• [Directions for this task] This task calls for copying every line in the data below that contains the word "will".

*** Opening Dataset content ***

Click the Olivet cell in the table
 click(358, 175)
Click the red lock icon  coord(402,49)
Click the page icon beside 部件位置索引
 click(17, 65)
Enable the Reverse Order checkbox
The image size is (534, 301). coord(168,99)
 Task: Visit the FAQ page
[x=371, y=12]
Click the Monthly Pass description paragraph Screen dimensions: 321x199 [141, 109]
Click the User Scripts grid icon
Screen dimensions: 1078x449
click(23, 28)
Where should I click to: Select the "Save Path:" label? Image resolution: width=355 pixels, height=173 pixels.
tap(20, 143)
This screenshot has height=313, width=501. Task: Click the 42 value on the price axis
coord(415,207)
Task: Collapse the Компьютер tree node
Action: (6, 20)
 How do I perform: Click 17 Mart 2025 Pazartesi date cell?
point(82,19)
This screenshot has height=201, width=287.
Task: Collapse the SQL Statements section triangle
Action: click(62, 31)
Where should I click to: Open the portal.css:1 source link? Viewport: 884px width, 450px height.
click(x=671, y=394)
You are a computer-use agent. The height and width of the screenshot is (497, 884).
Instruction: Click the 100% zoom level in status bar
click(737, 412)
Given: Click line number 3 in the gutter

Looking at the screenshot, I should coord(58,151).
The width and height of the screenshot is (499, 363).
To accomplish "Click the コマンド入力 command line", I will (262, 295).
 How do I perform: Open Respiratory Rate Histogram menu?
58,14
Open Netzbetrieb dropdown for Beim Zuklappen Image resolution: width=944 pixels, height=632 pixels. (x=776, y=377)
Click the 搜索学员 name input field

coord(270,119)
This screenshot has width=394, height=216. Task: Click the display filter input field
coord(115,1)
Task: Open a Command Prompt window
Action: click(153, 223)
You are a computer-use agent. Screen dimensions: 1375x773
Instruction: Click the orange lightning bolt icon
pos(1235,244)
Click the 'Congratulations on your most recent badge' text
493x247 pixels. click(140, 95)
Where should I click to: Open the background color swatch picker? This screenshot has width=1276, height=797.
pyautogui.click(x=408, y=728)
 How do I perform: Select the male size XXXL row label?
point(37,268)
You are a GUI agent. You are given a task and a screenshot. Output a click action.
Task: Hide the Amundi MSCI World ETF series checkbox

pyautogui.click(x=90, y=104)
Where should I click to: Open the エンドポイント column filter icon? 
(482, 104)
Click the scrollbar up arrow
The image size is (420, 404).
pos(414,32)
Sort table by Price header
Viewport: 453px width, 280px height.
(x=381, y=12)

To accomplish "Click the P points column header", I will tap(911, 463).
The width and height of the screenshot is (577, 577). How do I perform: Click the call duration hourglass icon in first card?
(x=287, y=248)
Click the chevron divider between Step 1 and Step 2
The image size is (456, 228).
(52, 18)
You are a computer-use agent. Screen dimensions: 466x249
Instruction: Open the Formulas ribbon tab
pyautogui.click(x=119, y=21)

*** Closing Dataset content ***

• [Result]
To accomplish "Click the コマンド入力 command line", I will (262, 295).
To accomplish "Click the P points column header", I will tap(911, 463).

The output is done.